## SUPPLIED RECORDS
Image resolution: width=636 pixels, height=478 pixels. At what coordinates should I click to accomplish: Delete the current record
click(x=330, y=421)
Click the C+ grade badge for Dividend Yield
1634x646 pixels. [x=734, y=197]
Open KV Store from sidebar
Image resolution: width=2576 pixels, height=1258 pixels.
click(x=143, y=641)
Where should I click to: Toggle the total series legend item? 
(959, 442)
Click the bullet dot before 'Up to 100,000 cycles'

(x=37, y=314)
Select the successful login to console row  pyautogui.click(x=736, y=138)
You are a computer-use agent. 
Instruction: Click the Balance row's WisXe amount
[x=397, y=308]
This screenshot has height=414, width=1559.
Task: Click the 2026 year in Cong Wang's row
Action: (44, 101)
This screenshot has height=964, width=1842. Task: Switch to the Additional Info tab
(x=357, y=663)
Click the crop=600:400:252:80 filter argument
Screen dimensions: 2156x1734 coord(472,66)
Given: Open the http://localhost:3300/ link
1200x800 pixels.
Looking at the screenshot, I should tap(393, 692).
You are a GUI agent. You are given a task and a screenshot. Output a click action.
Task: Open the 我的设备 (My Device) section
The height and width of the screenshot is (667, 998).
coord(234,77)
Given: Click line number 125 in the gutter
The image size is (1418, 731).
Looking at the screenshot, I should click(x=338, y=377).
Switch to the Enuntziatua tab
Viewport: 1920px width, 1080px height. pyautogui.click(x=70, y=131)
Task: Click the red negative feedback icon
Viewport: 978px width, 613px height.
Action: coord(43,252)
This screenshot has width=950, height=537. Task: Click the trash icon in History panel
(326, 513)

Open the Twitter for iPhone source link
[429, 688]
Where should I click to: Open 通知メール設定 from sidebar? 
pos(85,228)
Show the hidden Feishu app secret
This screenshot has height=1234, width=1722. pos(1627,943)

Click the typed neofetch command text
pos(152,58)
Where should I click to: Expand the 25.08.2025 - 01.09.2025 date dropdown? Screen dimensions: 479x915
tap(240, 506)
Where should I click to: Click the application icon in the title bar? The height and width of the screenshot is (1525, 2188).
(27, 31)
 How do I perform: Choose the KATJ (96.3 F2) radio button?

## GIVEN REQUEST
Lay out the material above as a Markdown table with the columns Row and Line, one numbered row per line, leaving out blank lines.

## COMPLETE RESPONSE
| Row | Line |
|---|---|
| 1 | Image resolution: width=636 pixels, height=478 pixels. At what coordinates should I click to accomplish: Delete the current record |
| 2 | click(x=330, y=421) |
| 3 | Click the C+ grade badge for Dividend Yield |
| 4 | 1634x646 pixels. [x=734, y=197] |
| 5 | Open KV Store from sidebar |
| 6 | Image resolution: width=2576 pixels, height=1258 pixels. |
| 7 | click(x=143, y=641) |
| 8 | Where should I click to: Toggle the total series legend item?  |
| 9 | (959, 442) |
| 10 | Click the bullet dot before 'Up to 100,000 cycles' |
| 11 | (x=37, y=314) |
| 12 | Select the successful login to console row  pyautogui.click(x=736, y=138) |
| 13 | You are a computer-use agent.  |
| 14 | Instruction: Click the Balance row's WisXe amount |
| 15 | [x=397, y=308] |
| 16 | This screenshot has height=414, width=1559. |
| 17 | Task: Click the 2026 year in Cong Wang's row |
| 18 | Action: (44, 101) |
| 19 | This screenshot has height=964, width=1842. Task: Switch to the Additional Info tab |
| 20 | (x=357, y=663) |
| 21 | Click the crop=600:400:252:80 filter argument |
| 22 | Screen dimensions: 2156x1734 coord(472,66) |
| 23 | Given: Open the http://localhost:3300/ link |
| 24 | 1200x800 pixels. |
| 25 | Looking at the screenshot, I should tap(393, 692). |
| 26 | You are a GUI agent. You are given a task and a screenshot. Output a click action. |
| 27 | Task: Open the 我的设备 (My Device) section |
| 28 | The height and width of the screenshot is (667, 998). |
| 29 | coord(234,77) |
| 30 | Given: Click line number 125 in the gutter |
| 31 | The image size is (1418, 731). |
| 32 | Looking at the screenshot, I should click(x=338, y=377). |
| 33 | Switch to the Enuntziatua tab |
| 34 | Viewport: 1920px width, 1080px height. pyautogui.click(x=70, y=131) |
| 35 | Task: Click the red negative feedback icon |
| 36 | Viewport: 978px width, 613px height. |
| 37 | Action: coord(43,252) |
| 38 | This screenshot has width=950, height=537. Task: Click the trash icon in History panel |
| 39 | (326, 513) |
| 40 | Open the Twitter for iPhone source link |
| 41 | [429, 688] |
| 42 | Where should I click to: Open 通知メール設定 from sidebar?  |
| 43 | pos(85,228) |
| 44 | Show the hidden Feishu app secret |
| 45 | This screenshot has height=1234, width=1722. pos(1627,943) |
| 46 | Click the typed neofetch command text |
| 47 | pos(152,58) |
| 48 | Where should I click to: Expand the 25.08.2025 - 01.09.2025 date dropdown? Screen dimensions: 479x915 |
| 49 | tap(240, 506) |
| 50 | Where should I click to: Click the application icon in the title bar? The height and width of the screenshot is (1525, 2188). |
| 51 | (27, 31) |
| 52 |  How do I perform: Choose the KATJ (96.3 F2) radio button? |